Recording spikes from multiple tetrodes

Here is a similar example in which we have recorded with two tetrodes and extracted spikes from the extra-cellular signals. The spike times are contained in SpikeTrain objects.

Again, our data set is contained in a Block, which contains:

• 3 Segments (one per trial).
• 2 RecordingChannelGroups (one per tetrode), which contain:
  • 4 RecordingChannels each
  • 2 Unit objects (= 2 neurons) for the first RecordingChannelGroup
  • 5 Units for the second RecordingChannelGroup.

In total we have 3 x 7 = 21 SpikeTrains in this Block.

There are three ways to access the SpikeTrain data:

• by Segment
• by RecordingChannel
• by Unit

By Segment

In this example, each Segment represents data from one trial, and we want a PSTH for each trial from all units combined:

for seg in block.segments:
    print("Analyzing segment %d" % seg.index)
    stlist = [st - st.t_start for st in seg.spiketrains]
    plt.figure()
    count, bins = np.histogram(stlist)
    plt.bar(bins[:-1], count, width=bins[1] - bins[0])
    plt.title("PSTH in segment %d" % seg.index)

By Unit

Now we can calculate the PSTH averaged over trials for each unit, using the block.list_units property:

for unit in block.list_units:
    stlist = [st - st.t_start for st in unit.spiketrains]
    plt.figure()
    count, bins = np.histogram(stlist)
    plt.bar(bins[:-1], count, width=bins[1] - bins[0])
    plt.title("PSTH of unit %s" % unit.name)

By RecordingChannelGroup

Here we calculate a PSTH averaged over trials by channel location, blending all units:

for rcg in block.recordingchannelgroups:
    stlist = []
    for unit in rcg.units:
        stlist.extend([st - st.t_start for st in unit.spiketrains])
    plt.figure()
    count, bins = np.histogram(stlist)
    plt.bar(bins[:-1], count, width=bins[1] - bins[0])
    plt.title("PSTH blend of tetrode  %s" % rcg.name)

Spike sorting

Spike sorting is the process of detecting and classifying high-frequency deflections (“spikes”) on a group of physically nearby recording channels.

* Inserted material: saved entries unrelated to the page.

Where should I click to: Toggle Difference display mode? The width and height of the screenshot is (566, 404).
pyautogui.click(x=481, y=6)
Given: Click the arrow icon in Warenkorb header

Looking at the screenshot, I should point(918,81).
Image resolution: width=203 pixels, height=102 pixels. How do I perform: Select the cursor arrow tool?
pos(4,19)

For example, let’s say you have defined a RecordingChannelGroup for a tetrode containing 4 separate channels. Here is an example showing (with fake data) how you could iterate over the contained signals and extract spike times. (Of course in reality you would use a more sophisticated algorithm.)

# generate some fake data
rcg = RecordingChannelGroup()
for n in range(4):
    rcg.recordingchannels.append(neo.RecordingChannel())
    rcg.recordingchannels[n].analogsignals.append(
        AnalogSignal([.1, -2.0, .1, -.1, -.1, -3.0, .1, .1],
            sampling_rate=1000*Hz, units='V'))

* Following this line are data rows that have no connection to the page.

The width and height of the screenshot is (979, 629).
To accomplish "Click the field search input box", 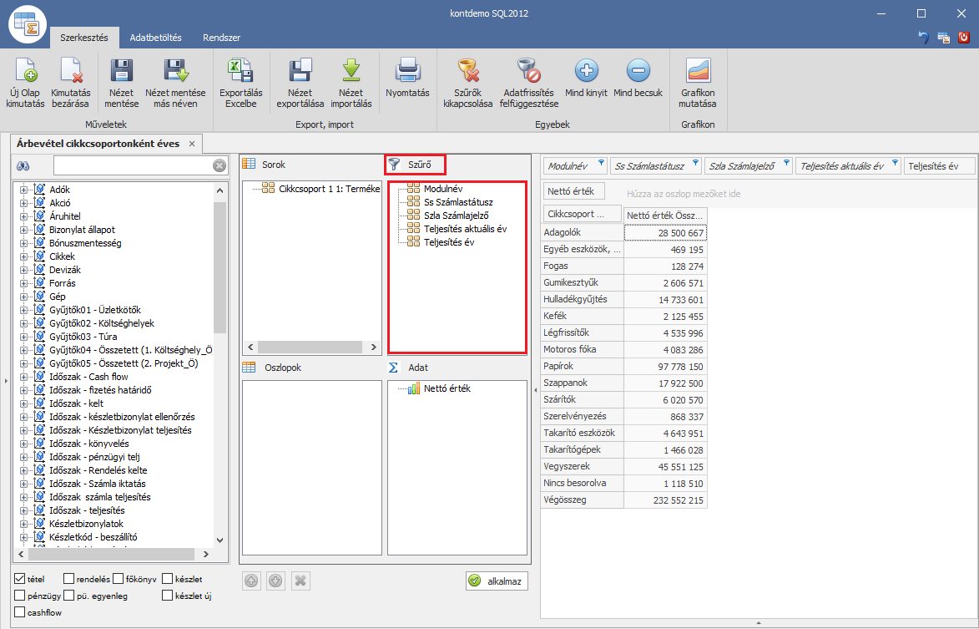I will pos(132,165).
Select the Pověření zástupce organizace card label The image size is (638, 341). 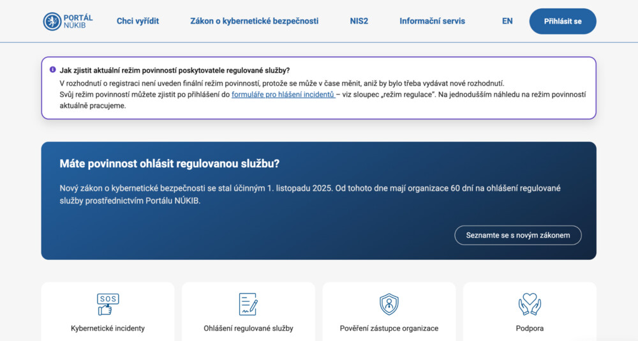(x=389, y=328)
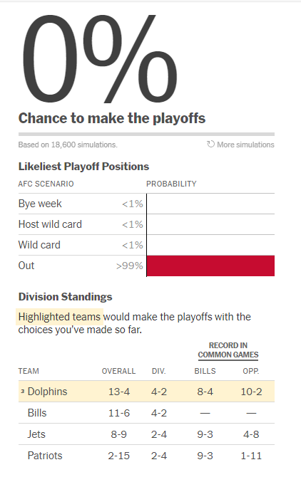Click the Highlighted teams legend text

[59, 317]
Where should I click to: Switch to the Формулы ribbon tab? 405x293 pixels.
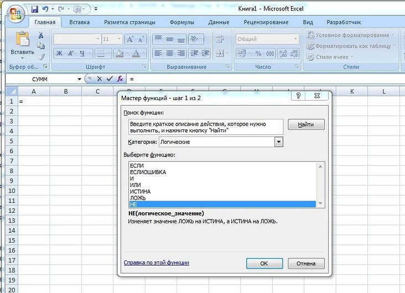[x=181, y=22]
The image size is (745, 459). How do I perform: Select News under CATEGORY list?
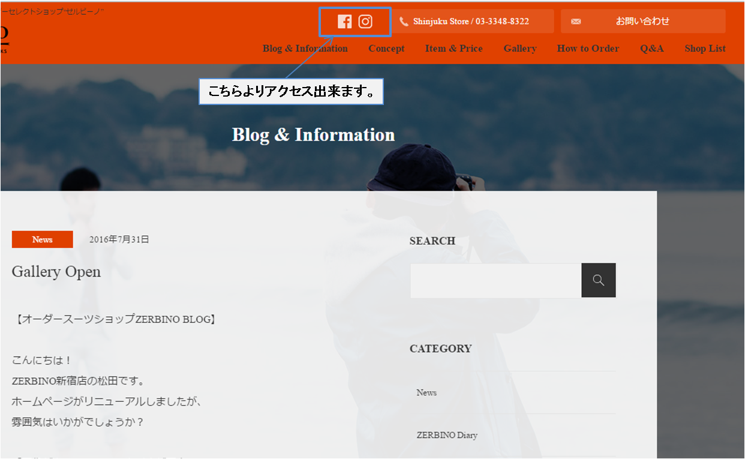[x=426, y=392]
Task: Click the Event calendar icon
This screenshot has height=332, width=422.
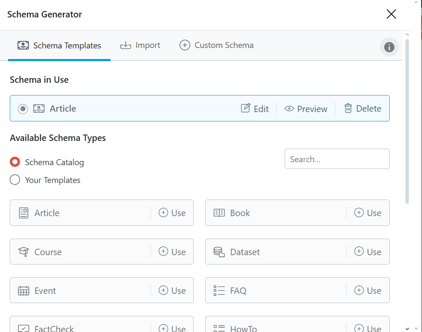Action: 23,291
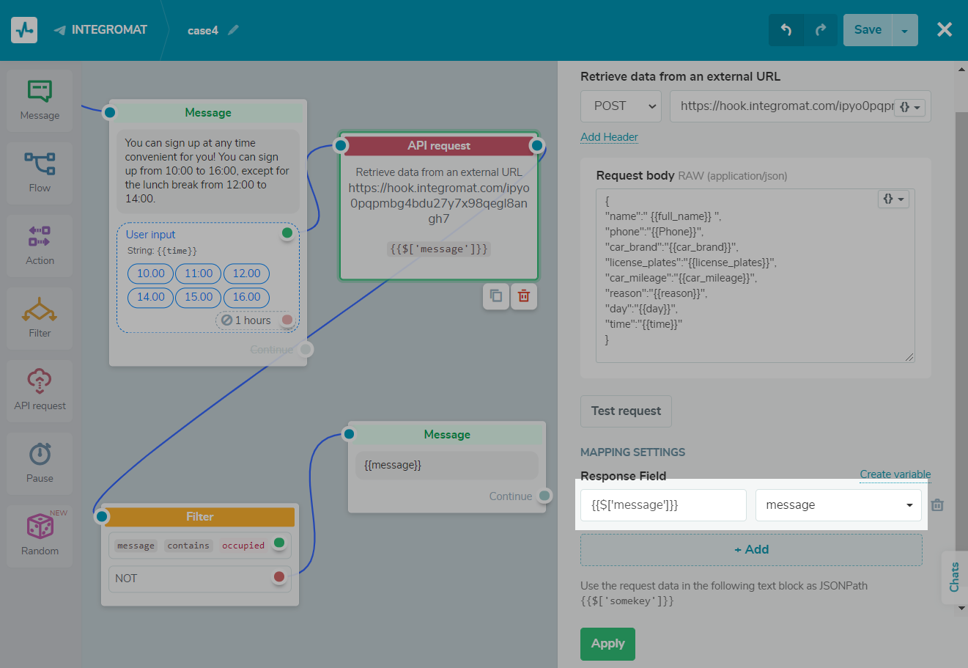Open the message variable dropdown

tap(838, 505)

# extract spike trains from each channel
st_list = []
for n in range(len(rcg.recordingchannels[0].analogsignals)):
    sigarray = np.array(
        [rcg.recordingchannels[m].analogsignals[n] for m in range(4)])
    # use a simple threshhold detector
    spike_mask = np.where(np.min(sigarray, axis=0) < -1.0 * pq.V)[0]

    # create a spike train
    anasig = rcg.recordingchannels[m].analogsignals[n]
    spike_times = anasig.times[spike_mask]
    st = neo.SpikeTrain(spike_times, t_start=anasig.t_start,
        anasig.t_stop)

    # remember the spike waveforms
    wf_list = []
    for spike_idx in np.nonzero(spike_mask)[0]:
        wf_list.append(sigarray[:, spike_idx-1:spike_idx+2])
    st.waveforms = np.array(wf_list)

    st_list.append(st)

At this point, we have a list of spiketrain objects. We could simply create a single Unit object, assign all spike trains to it, and then assign the Unit to the group on which we detected it.

u = Unit()
u.spiketrains = st_list
rcg.units.append(u)

Now the recording channel group (tetrode) contains a list of analogsignals, and a single Unit object containing all of the detected spiketrains from those signals.

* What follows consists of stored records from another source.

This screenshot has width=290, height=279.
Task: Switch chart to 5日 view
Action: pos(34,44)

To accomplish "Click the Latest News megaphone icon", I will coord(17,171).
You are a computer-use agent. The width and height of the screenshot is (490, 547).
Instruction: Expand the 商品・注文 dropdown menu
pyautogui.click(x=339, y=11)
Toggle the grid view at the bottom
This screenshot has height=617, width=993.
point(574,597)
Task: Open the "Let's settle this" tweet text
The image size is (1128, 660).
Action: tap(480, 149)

Further processing could assign each of the detected spikes to an independent source, a putative single neuron. (This processing is outside the scope of Neo. There are many open-source toolboxes to do it, for instance our sister project OpenElectrophy.)

In that case we would create a separate Unit for each cluster, assign its spiketrains to it, and then store all the units in the original recording channel group.